AssertLLM: Generating and Evaluating Hardware Verification Assertions from Design Specifications via Multi-LLMs
Wenji Fang, Mengming Li, Min Li, Zhiyuan Yan, Shang Liu, Zhiyao Xie, Hongce Zhang
TL;DR
AssertLLM tackles automatic generation of hardware verification assertions from complete natural-language specifications. It decompose into three specialized LLMs: SPEC Analyzer, Signal Mapper, and SVA Generator, augmented with Retrieval Augmented Generation and a golden RTL evaluation framework. It processes complete specification documents, producing SVAs across bit-width, connectivity, and functional categories, and validates them with a formal property verification approach. The work also contributes an open-source benchmark of 20 designs and demonstrates how specification quality can be assessed and improved via the AssertLLM framework.
Abstract
Assertion-based verification (ABV) is a critical method for ensuring design circuits comply with their architectural specifications, which are typically described in natural language.
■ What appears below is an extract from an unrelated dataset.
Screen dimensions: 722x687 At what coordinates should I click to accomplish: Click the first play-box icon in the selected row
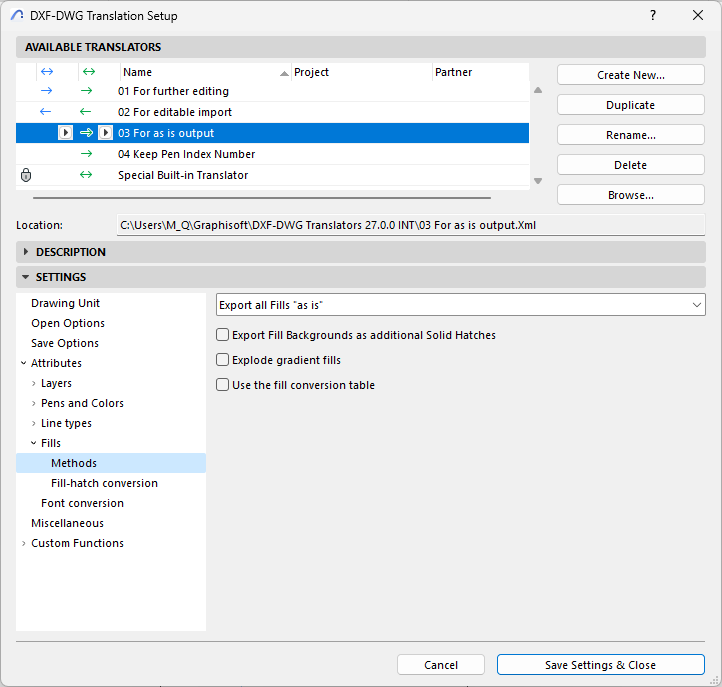(65, 133)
This process often requires human interpretation by verification engineers to convert these specifications into functional verification assertions. Existing methods for generating assertions from natural language specifications are limited to sentences extracted by engineers, discouraging its practical application. In this work, we present AssertLLM, an automatic assertion generation framework that processes complete specification files. AssertLLM breaks down the complex task into three phases, incorporating three customized Large Language Models (LLMs) for extracting structural specifications, mapping signal definitions, and generating assertions. Our evaluation of AssertLLM on a full design, encompassing 23 I/O signals, demonstrates that 89\% of the generated assertions are both syntactically and functionally accurate.